Records supplied Start Marker
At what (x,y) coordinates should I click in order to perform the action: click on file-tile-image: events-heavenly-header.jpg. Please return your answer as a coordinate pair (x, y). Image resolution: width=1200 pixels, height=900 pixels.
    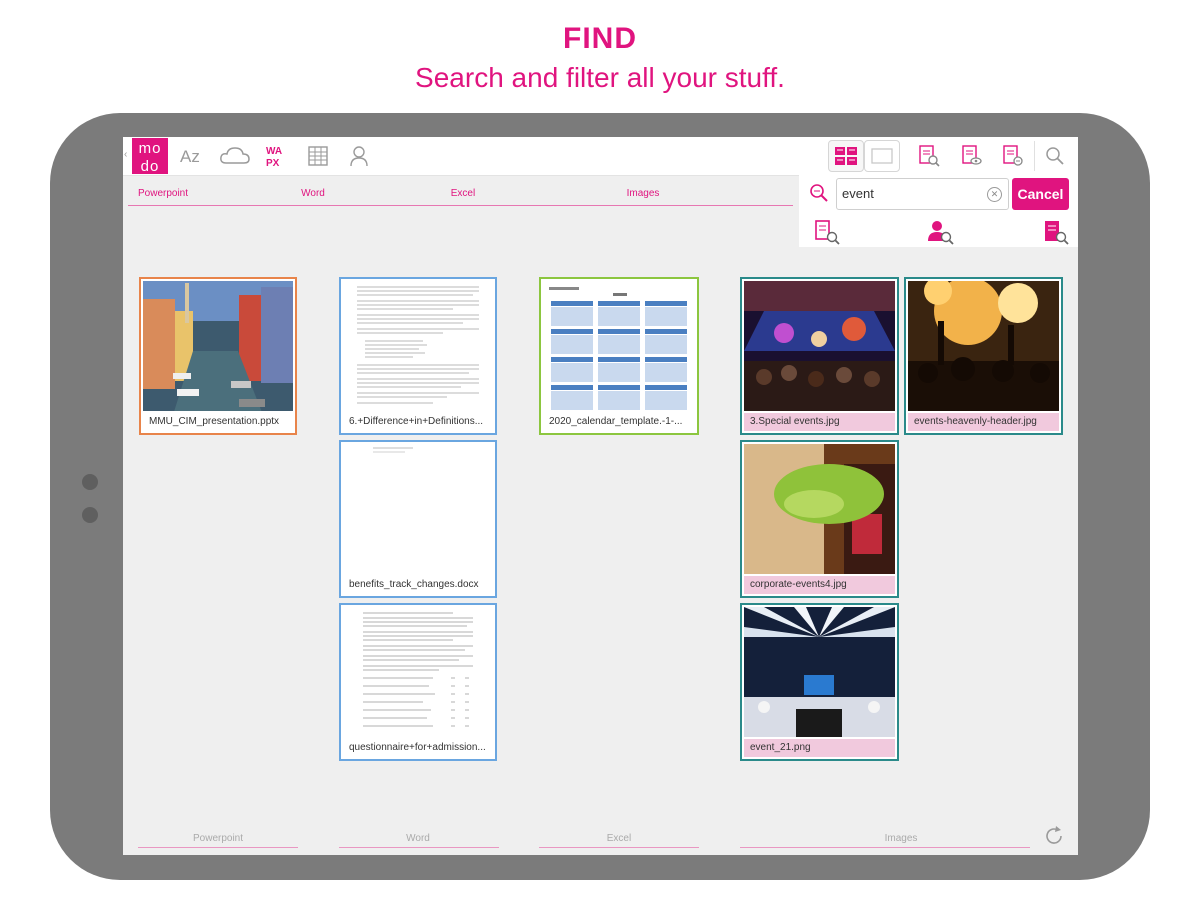
    Looking at the image, I should click on (984, 356).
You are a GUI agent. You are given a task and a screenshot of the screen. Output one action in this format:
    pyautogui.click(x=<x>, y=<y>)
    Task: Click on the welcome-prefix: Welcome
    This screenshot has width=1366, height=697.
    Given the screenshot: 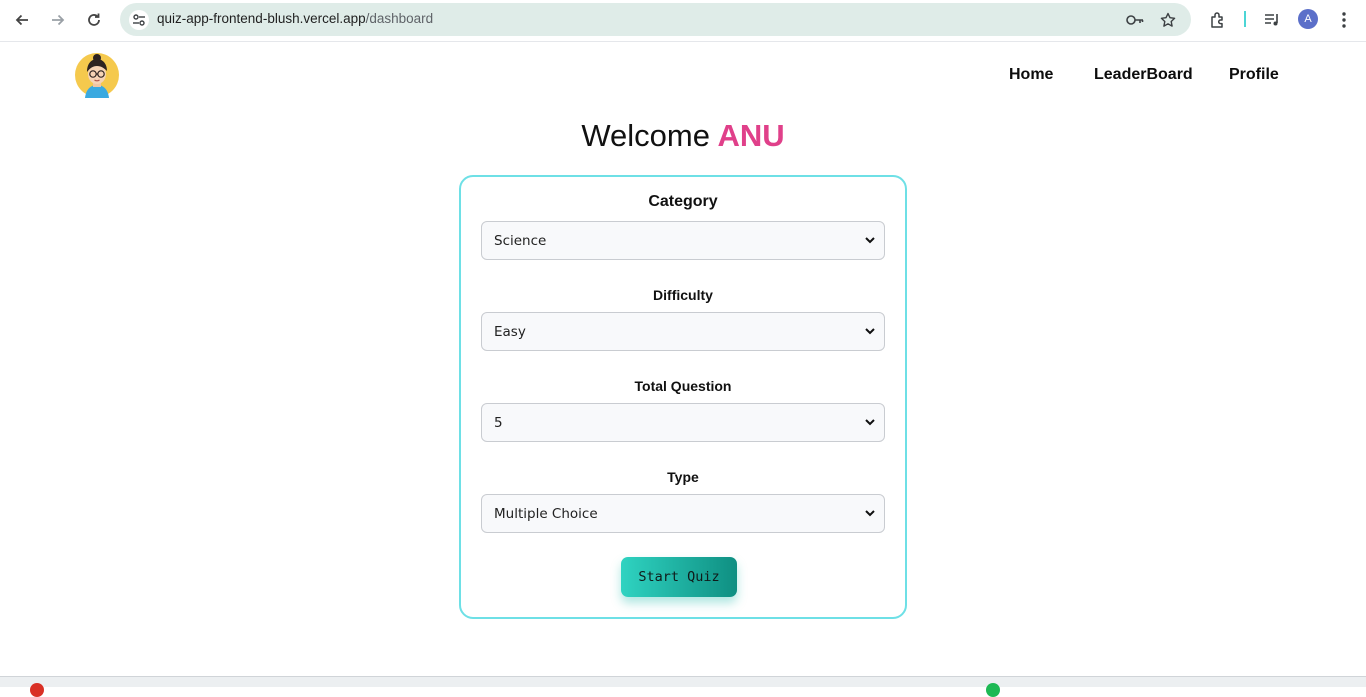 What is the action you would take?
    pyautogui.click(x=646, y=136)
    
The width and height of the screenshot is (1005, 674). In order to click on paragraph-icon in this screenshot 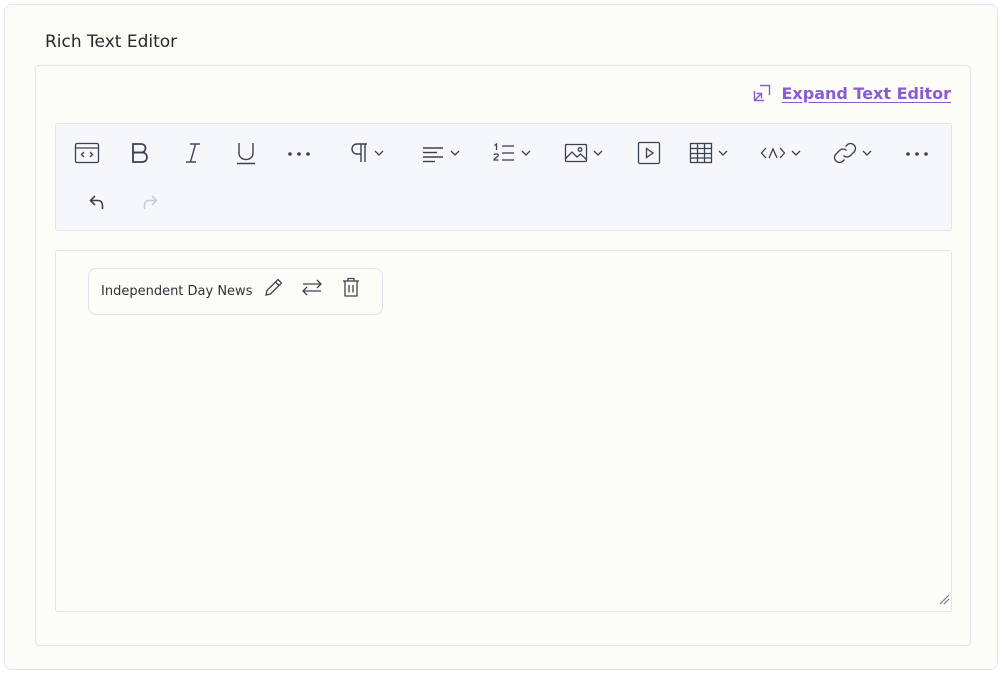, I will do `click(359, 153)`.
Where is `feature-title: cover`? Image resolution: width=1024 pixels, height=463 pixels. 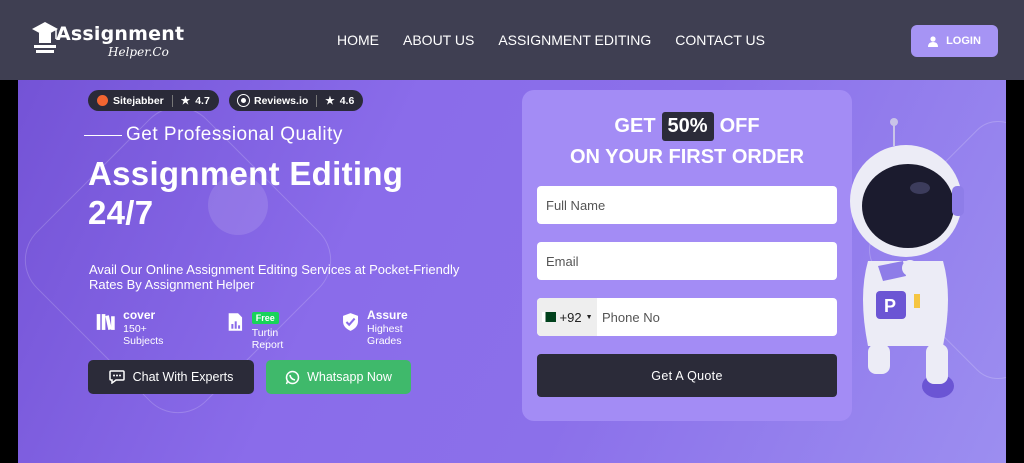 feature-title: cover is located at coordinates (140, 315).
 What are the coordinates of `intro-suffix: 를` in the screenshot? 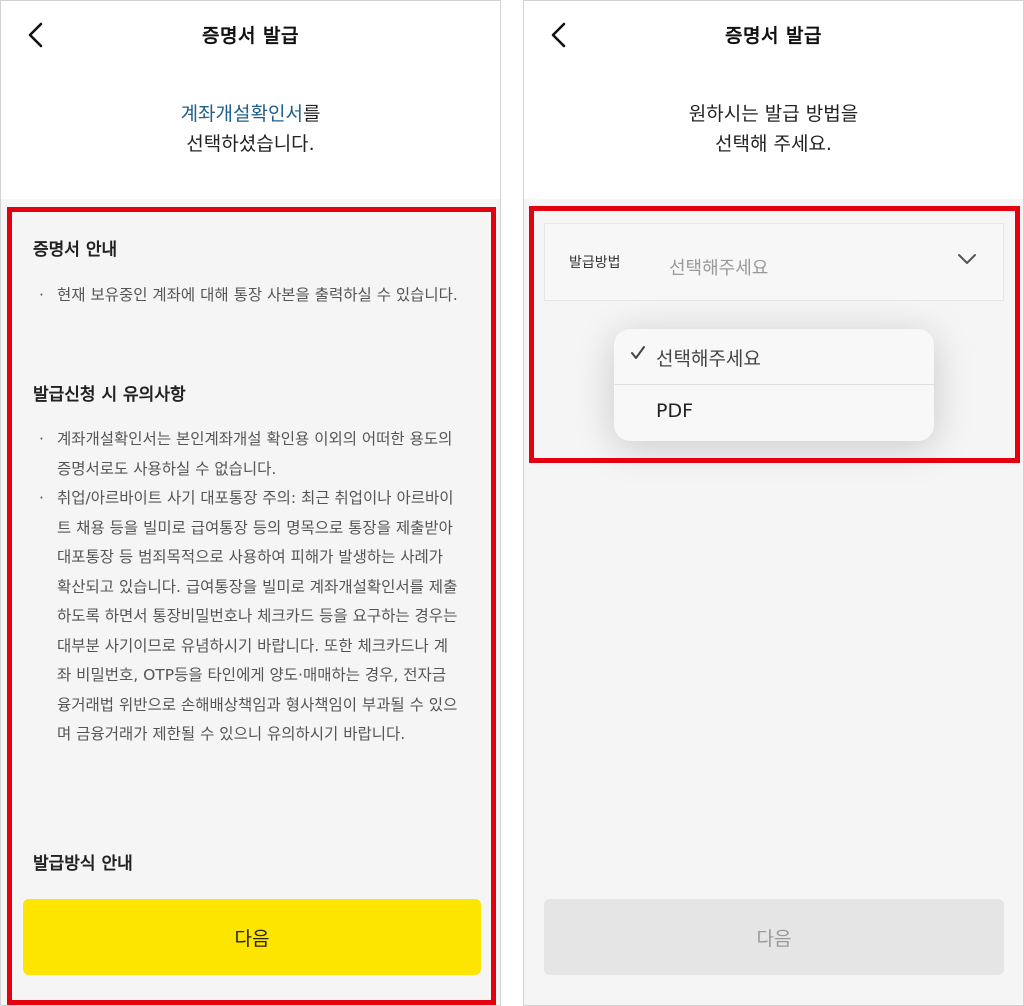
Records supplied End Marker
* **Task statement**
Reproduce verbatim the stretch of the records from the line containing "You are a GUI" through the line containing "This screenshot has", including both of those lines.

* **Task answer**
You are a GUI agent. You are given a task and a screenshot of the screen. Output one action in this format:
    pyautogui.click(x=<x>, y=<y>)
    Task: Click on the welcome-prefix: Welcome
    This screenshot has width=1366, height=697.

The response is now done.